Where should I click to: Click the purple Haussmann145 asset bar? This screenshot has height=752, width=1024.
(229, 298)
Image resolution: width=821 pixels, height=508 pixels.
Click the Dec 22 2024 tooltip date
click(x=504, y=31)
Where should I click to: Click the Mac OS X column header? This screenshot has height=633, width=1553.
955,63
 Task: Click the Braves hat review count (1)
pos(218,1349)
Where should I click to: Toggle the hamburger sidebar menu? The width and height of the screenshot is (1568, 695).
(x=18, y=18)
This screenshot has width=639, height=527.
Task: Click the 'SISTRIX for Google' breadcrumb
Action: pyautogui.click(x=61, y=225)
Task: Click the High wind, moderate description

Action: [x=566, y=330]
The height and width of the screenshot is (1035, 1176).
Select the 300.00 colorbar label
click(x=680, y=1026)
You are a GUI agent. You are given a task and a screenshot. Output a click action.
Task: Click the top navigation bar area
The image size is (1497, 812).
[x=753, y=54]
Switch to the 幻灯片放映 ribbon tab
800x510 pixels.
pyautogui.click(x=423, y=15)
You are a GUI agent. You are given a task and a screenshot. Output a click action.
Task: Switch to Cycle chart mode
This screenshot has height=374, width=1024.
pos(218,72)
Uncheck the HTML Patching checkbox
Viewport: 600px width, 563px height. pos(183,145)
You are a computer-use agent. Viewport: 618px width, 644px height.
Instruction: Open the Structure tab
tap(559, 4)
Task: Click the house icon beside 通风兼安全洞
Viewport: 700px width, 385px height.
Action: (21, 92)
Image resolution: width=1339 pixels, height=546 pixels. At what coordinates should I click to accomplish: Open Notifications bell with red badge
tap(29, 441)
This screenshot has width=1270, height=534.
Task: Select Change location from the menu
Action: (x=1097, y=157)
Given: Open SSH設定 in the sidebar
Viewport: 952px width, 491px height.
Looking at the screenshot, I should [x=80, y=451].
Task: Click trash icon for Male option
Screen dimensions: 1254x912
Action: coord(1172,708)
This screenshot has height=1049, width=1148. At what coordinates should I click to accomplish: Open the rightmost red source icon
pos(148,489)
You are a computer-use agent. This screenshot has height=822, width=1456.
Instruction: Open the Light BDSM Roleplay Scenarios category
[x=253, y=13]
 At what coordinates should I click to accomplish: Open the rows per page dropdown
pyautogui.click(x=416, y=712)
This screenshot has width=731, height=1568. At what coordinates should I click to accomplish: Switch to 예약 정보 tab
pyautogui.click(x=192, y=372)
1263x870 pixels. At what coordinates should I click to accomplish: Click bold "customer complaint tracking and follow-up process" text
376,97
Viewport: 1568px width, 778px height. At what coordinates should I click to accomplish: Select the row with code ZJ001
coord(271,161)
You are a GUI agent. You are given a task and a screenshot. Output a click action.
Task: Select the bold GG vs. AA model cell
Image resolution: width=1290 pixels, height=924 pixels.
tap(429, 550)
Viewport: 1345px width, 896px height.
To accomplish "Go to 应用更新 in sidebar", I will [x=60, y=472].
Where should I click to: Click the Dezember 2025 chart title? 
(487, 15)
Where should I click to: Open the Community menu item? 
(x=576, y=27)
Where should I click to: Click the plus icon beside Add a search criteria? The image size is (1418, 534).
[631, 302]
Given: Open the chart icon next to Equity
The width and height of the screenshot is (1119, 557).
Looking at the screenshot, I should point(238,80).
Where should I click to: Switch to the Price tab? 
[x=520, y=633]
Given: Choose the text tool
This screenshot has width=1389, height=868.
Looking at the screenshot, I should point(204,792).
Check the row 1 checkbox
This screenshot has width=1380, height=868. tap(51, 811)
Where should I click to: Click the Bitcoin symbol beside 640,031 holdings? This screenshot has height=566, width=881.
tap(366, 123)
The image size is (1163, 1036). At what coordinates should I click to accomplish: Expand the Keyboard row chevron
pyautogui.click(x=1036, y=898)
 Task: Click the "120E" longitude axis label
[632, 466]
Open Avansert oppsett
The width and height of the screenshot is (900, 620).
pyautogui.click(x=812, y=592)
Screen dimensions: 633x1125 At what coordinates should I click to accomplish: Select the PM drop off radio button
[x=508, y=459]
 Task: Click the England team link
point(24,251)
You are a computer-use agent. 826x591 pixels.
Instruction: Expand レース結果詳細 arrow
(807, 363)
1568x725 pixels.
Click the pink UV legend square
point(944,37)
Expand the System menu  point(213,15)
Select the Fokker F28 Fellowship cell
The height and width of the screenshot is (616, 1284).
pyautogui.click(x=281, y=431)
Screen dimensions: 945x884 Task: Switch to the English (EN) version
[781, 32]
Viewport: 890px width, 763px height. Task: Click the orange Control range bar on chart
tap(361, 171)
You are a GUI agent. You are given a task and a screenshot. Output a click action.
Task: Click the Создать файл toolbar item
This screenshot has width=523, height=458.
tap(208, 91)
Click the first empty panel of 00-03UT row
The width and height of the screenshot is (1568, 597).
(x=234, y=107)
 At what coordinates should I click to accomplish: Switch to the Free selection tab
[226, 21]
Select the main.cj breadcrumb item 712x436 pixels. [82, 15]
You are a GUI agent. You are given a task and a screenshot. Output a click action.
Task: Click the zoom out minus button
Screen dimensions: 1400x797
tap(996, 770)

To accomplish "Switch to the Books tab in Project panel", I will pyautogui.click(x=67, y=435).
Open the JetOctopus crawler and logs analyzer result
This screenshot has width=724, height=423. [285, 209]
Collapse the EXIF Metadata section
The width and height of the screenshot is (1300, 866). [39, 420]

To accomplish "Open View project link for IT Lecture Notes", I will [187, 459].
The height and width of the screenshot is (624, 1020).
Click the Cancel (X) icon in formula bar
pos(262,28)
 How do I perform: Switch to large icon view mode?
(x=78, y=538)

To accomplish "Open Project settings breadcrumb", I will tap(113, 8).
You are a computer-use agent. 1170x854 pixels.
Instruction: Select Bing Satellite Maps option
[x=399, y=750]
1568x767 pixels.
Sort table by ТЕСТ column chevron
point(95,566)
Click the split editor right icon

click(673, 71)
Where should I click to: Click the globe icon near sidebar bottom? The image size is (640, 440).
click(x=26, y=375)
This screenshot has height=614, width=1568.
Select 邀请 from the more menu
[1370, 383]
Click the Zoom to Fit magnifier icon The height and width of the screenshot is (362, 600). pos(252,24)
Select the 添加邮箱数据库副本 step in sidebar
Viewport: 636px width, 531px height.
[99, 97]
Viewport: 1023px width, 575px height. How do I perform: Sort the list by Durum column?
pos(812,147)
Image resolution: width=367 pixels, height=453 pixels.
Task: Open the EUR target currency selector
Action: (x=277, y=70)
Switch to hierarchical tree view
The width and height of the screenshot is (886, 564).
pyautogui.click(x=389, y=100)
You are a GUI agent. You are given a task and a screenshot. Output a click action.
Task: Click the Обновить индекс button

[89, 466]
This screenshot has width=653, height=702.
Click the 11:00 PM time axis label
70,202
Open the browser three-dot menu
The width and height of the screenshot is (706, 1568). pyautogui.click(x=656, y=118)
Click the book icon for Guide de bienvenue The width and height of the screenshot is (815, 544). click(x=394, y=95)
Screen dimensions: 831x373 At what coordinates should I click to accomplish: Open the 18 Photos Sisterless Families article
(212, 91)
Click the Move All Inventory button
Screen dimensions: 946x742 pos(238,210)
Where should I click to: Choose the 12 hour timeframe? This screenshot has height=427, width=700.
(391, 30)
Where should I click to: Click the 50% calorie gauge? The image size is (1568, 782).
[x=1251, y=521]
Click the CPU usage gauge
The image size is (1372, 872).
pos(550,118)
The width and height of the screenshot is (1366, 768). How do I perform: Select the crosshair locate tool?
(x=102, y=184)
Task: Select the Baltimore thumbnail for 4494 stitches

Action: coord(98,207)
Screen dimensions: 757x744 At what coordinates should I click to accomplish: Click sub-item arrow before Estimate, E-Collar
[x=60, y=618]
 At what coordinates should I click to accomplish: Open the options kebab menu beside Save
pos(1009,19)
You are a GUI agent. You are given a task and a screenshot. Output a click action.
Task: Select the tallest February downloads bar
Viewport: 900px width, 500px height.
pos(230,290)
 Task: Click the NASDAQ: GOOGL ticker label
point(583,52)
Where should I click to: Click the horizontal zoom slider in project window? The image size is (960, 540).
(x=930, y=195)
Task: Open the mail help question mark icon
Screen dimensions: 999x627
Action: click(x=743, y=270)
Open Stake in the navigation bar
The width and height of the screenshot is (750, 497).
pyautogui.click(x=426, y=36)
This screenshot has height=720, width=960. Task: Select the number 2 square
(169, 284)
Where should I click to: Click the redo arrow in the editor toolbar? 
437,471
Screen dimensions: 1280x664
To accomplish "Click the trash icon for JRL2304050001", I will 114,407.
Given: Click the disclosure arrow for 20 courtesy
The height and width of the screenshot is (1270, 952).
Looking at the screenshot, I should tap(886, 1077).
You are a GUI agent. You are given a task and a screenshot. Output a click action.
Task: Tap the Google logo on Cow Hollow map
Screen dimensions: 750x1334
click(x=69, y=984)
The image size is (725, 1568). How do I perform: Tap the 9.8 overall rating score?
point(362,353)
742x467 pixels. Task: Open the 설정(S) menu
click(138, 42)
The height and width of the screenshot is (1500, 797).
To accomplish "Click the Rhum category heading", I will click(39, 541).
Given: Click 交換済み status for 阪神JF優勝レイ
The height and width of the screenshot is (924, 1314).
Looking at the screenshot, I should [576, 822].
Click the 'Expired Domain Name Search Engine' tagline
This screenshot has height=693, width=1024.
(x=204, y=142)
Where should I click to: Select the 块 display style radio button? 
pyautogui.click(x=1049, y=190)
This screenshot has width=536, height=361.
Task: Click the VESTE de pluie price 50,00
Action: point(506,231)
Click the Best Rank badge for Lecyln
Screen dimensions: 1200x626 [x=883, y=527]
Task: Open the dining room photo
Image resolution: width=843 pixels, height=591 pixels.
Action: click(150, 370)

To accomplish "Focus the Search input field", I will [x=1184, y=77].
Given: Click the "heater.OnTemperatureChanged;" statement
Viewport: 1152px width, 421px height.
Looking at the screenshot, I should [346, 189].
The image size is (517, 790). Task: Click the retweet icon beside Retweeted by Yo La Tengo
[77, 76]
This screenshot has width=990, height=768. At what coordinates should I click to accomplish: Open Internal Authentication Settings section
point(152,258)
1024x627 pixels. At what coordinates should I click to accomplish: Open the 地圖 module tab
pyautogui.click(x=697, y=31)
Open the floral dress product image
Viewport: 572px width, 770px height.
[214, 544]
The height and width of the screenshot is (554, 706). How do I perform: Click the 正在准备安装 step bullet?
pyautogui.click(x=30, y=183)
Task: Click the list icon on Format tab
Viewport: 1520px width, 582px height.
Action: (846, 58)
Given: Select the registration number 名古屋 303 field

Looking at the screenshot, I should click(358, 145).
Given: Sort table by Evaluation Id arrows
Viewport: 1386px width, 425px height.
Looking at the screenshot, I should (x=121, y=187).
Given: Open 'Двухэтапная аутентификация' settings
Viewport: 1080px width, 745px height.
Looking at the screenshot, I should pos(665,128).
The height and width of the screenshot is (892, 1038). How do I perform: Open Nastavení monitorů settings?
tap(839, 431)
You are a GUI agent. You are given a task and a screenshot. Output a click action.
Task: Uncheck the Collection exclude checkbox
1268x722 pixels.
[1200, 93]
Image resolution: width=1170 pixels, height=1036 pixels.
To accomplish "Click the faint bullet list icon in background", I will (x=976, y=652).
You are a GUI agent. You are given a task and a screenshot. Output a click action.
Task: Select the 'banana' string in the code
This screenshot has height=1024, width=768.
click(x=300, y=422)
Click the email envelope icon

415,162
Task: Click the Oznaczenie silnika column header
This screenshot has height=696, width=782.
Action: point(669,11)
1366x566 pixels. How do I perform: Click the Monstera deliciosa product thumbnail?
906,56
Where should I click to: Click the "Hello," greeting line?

• TO DO: What lines in the entries contain "panel"? Report each one by copying it.

• RESPONSE AREA:
Click the first empty panel of 00-03UT row
To accomplish "Switch to the Books tab in Project panel", I will pyautogui.click(x=67, y=435).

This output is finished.